■ Your instructions: Please restate exactly what appears in the records below from the first line to the line where "Click the search" is, that line included.

■ Provided entries:
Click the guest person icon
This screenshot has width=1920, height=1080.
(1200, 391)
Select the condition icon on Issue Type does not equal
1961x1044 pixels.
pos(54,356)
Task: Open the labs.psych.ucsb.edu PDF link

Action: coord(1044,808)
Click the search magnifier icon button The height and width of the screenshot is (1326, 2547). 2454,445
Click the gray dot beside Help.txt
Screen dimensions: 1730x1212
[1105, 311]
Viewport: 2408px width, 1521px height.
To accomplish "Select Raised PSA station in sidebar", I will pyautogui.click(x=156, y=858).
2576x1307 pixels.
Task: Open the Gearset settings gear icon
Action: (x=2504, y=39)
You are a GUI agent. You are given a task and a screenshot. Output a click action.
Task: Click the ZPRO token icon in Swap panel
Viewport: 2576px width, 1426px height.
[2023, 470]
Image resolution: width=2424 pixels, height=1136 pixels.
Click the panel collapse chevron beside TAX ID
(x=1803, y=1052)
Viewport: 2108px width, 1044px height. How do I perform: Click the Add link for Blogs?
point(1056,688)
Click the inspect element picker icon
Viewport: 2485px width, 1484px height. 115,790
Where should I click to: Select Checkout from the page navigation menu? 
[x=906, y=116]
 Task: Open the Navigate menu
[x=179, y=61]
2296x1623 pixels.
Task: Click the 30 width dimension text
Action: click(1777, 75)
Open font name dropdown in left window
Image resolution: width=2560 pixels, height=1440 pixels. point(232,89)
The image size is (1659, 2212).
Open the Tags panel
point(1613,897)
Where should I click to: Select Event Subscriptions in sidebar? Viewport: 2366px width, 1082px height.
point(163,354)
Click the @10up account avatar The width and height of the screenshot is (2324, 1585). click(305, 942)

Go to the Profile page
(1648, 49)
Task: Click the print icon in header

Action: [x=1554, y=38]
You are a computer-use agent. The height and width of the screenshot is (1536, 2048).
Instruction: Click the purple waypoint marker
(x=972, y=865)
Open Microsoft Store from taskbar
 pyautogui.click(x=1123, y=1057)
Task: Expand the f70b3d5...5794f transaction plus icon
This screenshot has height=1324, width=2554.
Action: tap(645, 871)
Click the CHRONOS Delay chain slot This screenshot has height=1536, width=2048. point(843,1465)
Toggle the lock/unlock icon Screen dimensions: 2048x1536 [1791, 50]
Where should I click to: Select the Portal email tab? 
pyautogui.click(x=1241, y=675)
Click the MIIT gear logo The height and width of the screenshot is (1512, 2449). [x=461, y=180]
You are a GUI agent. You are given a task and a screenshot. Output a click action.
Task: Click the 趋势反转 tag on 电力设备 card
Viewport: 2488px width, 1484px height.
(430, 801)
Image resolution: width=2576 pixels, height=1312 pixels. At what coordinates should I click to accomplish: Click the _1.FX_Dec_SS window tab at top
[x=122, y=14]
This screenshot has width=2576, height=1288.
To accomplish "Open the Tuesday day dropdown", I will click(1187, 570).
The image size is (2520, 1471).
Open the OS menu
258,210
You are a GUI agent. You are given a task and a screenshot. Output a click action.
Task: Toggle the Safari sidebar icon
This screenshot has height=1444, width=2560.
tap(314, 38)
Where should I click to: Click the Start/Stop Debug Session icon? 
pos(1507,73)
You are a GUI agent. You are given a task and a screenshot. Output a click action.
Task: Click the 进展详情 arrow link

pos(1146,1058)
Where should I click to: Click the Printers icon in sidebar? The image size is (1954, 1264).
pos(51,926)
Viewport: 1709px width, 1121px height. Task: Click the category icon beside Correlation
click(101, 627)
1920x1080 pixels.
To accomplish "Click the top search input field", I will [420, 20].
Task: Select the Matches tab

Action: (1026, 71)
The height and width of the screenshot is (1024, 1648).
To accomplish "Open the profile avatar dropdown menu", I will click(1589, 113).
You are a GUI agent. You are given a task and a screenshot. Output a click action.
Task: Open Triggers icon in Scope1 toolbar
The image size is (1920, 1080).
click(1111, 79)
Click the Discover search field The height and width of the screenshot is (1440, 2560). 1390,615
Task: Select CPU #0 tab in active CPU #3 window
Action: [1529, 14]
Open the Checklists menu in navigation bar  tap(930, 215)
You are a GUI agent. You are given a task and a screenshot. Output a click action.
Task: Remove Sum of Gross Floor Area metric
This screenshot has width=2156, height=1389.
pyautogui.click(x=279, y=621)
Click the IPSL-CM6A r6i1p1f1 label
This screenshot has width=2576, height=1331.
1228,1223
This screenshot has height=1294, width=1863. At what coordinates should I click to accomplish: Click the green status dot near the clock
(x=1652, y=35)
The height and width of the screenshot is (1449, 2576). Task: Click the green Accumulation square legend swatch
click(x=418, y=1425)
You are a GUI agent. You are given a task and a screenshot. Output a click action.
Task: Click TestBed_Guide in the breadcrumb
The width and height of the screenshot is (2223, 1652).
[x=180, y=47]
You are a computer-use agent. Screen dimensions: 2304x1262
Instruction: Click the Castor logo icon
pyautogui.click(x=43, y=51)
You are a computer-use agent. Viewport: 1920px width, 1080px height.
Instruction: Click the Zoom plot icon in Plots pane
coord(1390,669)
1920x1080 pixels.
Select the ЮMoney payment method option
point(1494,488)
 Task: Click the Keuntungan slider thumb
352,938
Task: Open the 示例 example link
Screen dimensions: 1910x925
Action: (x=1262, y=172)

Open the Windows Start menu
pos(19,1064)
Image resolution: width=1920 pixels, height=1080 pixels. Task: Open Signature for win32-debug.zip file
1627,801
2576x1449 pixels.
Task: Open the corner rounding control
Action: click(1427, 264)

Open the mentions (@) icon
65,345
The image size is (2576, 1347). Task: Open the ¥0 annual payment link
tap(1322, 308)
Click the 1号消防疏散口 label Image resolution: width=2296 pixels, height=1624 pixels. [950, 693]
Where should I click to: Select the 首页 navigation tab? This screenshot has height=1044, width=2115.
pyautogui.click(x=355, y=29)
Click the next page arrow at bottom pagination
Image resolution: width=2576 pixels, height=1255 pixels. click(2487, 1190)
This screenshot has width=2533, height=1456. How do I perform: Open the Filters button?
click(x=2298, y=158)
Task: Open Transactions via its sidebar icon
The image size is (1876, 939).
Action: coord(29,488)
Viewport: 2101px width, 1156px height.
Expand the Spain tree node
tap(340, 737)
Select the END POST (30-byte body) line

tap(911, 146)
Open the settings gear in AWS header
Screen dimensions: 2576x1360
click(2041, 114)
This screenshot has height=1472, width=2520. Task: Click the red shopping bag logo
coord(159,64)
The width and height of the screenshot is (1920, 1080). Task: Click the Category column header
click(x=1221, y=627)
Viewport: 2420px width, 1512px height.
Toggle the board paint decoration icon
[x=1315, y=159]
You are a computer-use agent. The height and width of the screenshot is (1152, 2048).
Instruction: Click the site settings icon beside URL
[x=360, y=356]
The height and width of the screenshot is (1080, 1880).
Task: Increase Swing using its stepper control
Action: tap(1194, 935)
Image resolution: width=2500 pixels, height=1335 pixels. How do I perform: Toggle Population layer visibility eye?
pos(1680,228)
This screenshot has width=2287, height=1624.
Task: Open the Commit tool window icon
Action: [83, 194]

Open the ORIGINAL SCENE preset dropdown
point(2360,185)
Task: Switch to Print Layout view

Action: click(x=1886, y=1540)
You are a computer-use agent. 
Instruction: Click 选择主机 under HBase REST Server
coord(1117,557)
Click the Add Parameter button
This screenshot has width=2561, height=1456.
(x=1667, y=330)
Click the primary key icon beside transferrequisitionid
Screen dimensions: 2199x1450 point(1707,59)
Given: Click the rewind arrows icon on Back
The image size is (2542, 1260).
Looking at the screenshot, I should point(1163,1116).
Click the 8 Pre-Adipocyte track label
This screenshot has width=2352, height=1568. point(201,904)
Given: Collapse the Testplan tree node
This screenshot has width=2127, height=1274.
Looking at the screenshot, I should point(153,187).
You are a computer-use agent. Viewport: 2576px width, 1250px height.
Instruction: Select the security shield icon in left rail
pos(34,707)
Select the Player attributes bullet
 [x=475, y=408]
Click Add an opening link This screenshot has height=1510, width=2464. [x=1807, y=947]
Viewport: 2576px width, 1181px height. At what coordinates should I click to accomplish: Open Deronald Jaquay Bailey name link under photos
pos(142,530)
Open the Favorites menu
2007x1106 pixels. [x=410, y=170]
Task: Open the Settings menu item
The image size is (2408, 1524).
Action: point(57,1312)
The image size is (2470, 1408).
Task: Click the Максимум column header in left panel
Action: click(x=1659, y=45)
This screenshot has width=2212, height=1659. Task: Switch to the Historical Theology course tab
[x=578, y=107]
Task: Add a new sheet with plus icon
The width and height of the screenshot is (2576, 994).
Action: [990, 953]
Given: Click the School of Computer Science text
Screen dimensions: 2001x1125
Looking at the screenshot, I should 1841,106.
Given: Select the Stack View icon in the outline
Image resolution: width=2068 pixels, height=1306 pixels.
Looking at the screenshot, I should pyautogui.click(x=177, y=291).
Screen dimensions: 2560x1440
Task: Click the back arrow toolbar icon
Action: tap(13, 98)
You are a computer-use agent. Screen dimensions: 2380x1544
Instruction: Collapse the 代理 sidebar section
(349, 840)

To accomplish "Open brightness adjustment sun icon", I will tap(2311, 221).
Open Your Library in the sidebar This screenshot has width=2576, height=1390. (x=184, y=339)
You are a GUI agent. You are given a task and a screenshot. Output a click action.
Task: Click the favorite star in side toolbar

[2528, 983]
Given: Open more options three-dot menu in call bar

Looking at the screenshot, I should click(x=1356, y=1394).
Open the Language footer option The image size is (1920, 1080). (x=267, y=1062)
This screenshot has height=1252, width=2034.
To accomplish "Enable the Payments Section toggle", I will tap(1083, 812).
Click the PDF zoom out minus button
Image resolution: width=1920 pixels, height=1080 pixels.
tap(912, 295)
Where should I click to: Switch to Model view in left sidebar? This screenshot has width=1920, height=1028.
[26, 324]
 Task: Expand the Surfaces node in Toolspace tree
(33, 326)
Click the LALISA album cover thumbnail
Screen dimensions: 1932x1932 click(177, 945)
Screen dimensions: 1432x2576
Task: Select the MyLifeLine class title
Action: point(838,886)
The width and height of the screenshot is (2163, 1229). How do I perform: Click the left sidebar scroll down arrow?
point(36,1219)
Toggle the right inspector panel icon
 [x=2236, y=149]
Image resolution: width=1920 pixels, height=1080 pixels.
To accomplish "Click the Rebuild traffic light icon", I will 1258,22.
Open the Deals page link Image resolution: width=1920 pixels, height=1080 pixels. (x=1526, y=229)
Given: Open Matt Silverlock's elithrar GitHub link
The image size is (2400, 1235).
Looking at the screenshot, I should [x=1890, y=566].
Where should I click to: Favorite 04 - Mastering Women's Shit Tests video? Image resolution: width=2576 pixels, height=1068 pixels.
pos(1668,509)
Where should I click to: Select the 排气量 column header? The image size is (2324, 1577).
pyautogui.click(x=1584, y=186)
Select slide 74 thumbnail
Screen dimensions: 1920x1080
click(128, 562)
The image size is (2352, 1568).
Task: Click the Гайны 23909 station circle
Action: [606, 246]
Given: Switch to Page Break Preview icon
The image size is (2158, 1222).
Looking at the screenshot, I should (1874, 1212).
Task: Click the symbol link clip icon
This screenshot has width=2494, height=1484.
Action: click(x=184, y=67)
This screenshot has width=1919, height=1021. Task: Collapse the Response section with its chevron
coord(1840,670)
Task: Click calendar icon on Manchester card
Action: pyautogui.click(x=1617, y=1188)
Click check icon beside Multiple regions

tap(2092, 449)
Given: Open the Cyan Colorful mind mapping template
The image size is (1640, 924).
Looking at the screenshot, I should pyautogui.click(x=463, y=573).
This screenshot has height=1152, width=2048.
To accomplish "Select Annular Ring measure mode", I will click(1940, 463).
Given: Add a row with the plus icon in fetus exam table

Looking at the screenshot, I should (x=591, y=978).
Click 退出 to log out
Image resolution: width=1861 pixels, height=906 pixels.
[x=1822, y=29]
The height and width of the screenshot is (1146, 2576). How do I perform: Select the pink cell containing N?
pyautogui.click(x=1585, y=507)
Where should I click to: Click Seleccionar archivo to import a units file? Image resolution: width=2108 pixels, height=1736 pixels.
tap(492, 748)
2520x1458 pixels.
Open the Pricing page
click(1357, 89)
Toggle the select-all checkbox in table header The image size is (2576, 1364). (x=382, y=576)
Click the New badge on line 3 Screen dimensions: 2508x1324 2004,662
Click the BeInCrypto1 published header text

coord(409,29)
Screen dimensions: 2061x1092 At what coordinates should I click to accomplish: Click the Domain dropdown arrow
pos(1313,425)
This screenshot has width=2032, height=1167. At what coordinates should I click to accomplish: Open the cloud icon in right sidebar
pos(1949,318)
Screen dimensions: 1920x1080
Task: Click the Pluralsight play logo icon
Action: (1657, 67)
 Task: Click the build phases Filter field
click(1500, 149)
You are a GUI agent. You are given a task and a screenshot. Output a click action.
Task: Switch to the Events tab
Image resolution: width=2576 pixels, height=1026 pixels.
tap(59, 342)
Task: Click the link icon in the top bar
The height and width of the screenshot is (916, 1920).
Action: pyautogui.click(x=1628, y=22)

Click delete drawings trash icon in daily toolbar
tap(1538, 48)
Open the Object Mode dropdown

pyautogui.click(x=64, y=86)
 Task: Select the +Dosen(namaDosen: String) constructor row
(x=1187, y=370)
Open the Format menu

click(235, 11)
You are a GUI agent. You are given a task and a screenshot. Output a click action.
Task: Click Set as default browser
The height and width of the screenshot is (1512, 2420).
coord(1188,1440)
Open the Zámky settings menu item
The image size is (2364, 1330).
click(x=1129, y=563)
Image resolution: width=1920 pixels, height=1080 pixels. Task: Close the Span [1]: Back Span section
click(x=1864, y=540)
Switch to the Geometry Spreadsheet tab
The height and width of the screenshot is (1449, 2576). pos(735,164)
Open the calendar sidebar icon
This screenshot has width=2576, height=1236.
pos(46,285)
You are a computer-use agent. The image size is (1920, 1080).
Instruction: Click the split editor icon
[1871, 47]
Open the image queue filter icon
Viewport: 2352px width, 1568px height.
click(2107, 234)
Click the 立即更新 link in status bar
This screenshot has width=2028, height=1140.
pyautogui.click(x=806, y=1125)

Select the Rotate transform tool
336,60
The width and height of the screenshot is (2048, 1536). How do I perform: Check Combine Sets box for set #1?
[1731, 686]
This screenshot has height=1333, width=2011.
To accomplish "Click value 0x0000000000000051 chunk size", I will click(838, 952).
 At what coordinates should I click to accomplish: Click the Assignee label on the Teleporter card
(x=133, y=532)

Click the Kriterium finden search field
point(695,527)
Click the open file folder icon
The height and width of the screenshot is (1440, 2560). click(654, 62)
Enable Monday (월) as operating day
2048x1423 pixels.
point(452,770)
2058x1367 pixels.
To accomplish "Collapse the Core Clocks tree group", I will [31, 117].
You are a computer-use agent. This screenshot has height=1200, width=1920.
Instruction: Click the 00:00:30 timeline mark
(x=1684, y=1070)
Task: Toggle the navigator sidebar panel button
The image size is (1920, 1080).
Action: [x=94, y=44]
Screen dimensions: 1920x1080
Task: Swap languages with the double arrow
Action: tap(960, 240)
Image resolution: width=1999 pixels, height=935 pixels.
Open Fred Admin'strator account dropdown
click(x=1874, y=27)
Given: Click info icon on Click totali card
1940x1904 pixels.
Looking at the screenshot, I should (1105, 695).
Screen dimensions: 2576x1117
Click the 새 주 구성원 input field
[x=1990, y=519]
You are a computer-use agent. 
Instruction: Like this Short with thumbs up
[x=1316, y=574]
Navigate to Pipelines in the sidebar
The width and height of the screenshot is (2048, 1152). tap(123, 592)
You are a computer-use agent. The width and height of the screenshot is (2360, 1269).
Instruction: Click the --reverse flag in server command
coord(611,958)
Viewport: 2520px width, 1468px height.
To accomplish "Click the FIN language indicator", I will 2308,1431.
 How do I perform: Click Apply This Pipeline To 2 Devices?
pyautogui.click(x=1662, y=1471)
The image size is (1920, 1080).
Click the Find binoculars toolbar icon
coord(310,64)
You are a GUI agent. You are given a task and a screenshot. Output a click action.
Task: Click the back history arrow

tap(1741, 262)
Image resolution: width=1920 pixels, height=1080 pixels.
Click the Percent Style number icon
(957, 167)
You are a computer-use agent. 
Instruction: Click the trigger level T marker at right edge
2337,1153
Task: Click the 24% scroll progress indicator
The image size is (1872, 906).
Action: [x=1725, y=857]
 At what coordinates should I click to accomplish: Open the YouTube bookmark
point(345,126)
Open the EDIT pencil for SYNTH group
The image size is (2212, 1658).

■ Answer space:
Click the guest person icon
This screenshot has width=1920, height=1080.
(1200, 391)
Select the condition icon on Issue Type does not equal
1961x1044 pixels.
pos(54,356)
Task: Open the labs.psych.ucsb.edu PDF link

Action: coord(1044,808)
Click the search magnifier icon button The height and width of the screenshot is (1326, 2547). 2454,445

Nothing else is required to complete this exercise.